Daten sind das, was Unternehmen wie Amazon und Meta groß und deren Gründer reich gemacht haben. Was wäre aber, wenn wir Nutzer unsere Daten nicht kostenlos hergeben, sondern Geld dafür bekommen würden? In Brasilien wird genau das ausprobiert.
Daten, Daten, Daten – alle wollen sie. Und viele verdienen mit ihnen Geld: von Techfirmen wie Google, Facebook, Amazon, Apple oder Microsoft bis hin zu Big-Data-Unternehmen sowie KI- und Machine-Learning-Firmen. Nur wir, die eigentlichen Datenlieferant*innen, haben von diesem Reichtum nichts.
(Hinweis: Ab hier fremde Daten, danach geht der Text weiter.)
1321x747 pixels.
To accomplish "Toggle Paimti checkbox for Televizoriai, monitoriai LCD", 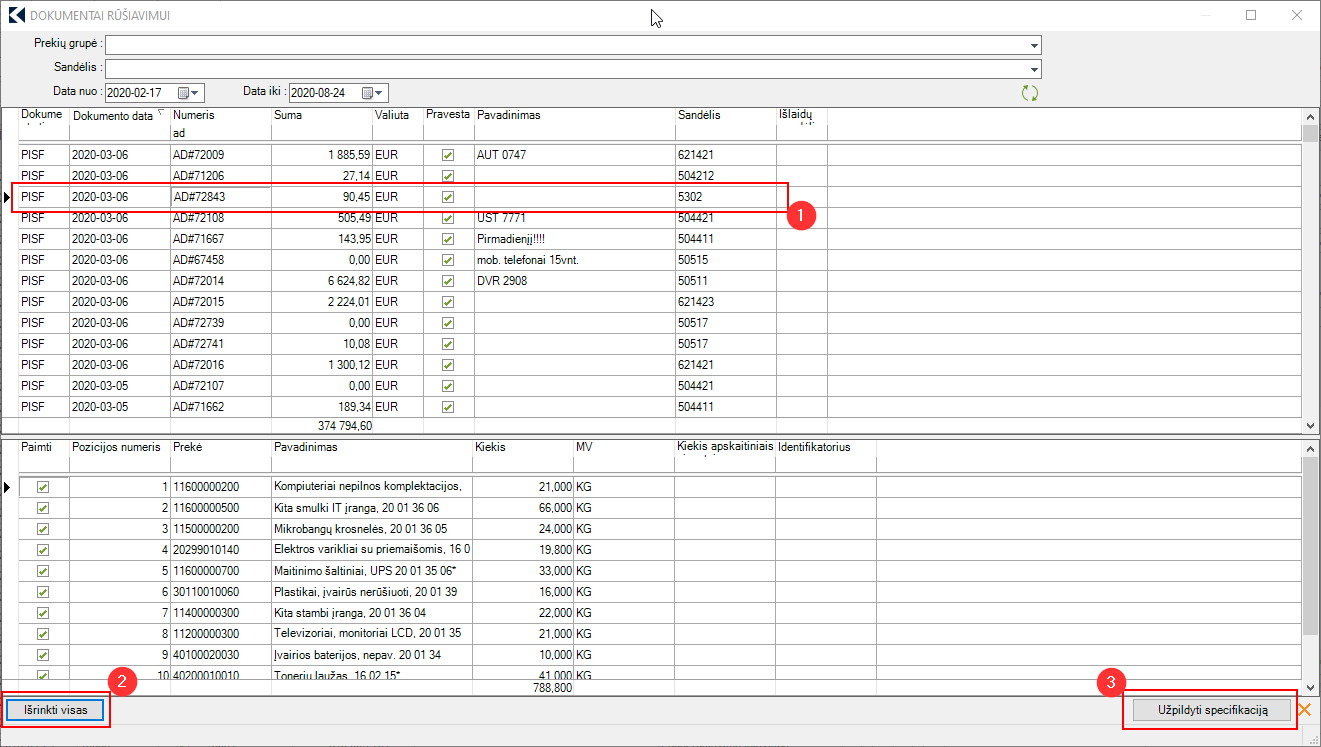I will click(43, 634).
In Brasilien soll sich das jetzt ändern. Als erstes Land der Welt will es Bürger*innen ermöglichen, mit ihrem digitalen Fußabdruck Geld zu verdienen. Dafür hat Brasilien das Pilotprojekt dWallet gestartet. DLF-Nova-Reporterin Martina Schulte hat sich das genauer angeschaut.
Menschen entscheiden selbst, welche Daten sie verkaufen
Kernstück des Projekts ist, wie das US-Techblog "Rest of world" berichtet, eine virtuelle Geldbörse, mit der man Zahlungen oder digitale Ausweise auf seinem Handy speichern und verwalten kann. Das Besondere an der Data Wallet ist aber, dass dort statt Geld die eigenen persönlichen Daten hinterlegt werden.
In dem Pilotprojekt werden zunächst Daten zu persönlichen Krediten gespeichert, die direkt vom Lohn abgezogen werden. Das ist etwas sehr Typisches in Brasilien, erklärt Martina: "Dort nehmen sehr viele Menschen Kredite von Banken in Anspruch, die in den folgenden Monaten dann direkt vom Gehaltscheck abgezogen werden." Und die Daten zu diesen Krediten können Bürger*innen in ihre Daten-Wallets "einzahlen".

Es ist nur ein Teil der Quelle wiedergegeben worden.